Bild 4 Fragaria vesca (Walderdbeere) – Blütenstängel quer, frischer unbehandelter Schnitt, Wasserpräparat. Primärfluoreszenz im Dunkelfeld, Anregungslicht 470 nm LED (Blauanregung), kein Anregungsfilter (!), Sperrfilter 530 nm, Zeiss Standard Junior mit Zeiss Neofluar 6,3/0,2. Kamera Nikon 1 J1 über Okularadaption, Belichtungszeit 1 sec, F/5.6, ISO 100, Weißabgleich ,,Leuchtstofflampe".

Mit der verwendeten LED bekomme ich nur eine sehr ungleichmäßige Ausleuchtung, was ja unschwer zu erkennen ist. Aber Abhilfe ist in Sicht, denn ich habe mit Bernd (Nomarski) über die Anfertigung von Steckleuchten verhandelt, eine davon wird mit einer anderen blauen LED ausgestattet.

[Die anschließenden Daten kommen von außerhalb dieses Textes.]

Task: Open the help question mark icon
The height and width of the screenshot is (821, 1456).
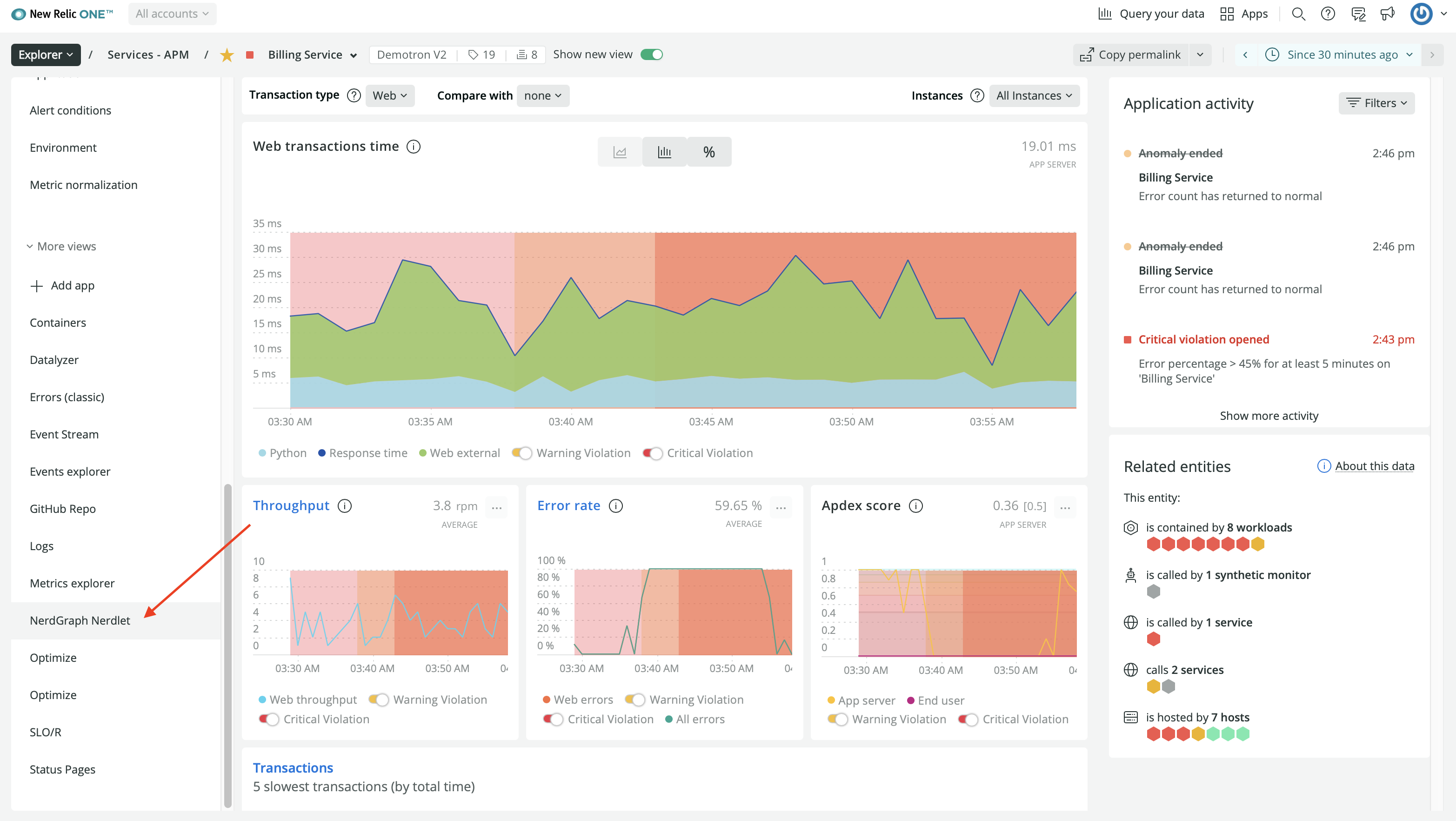Action: tap(1328, 14)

So sieht dann das Beleuchtungskonzept für mein Reisemikroskop aus:

- Tageslicht über Spiegel für Hellfeld und gute Mikroaufnahmen,
- weiße LED als Steckleuchte als Notbehelf,
- blaue LED als Steckleuchte für Primärfluoreszenz.

Viele Grüße
Rolf-Dieter

koestlfr

Hallo Rolf-Dieter!

Das Bild 4 hat tolle Farben und praktisch keine Überstrahlungen, was bedeutet, dass deine LED relativ wenig "Fremdanteil" enthält, sodass du auf das Erregerfilter verzichten kannst!

Liebe Grüße
Franz

Liebe Grüße
Franz

abbeköhl

Abend Rolf-Dieter und Klaus,

Schöne Bilder, und lehrreich dazu.  :) Danke fürs zeigen.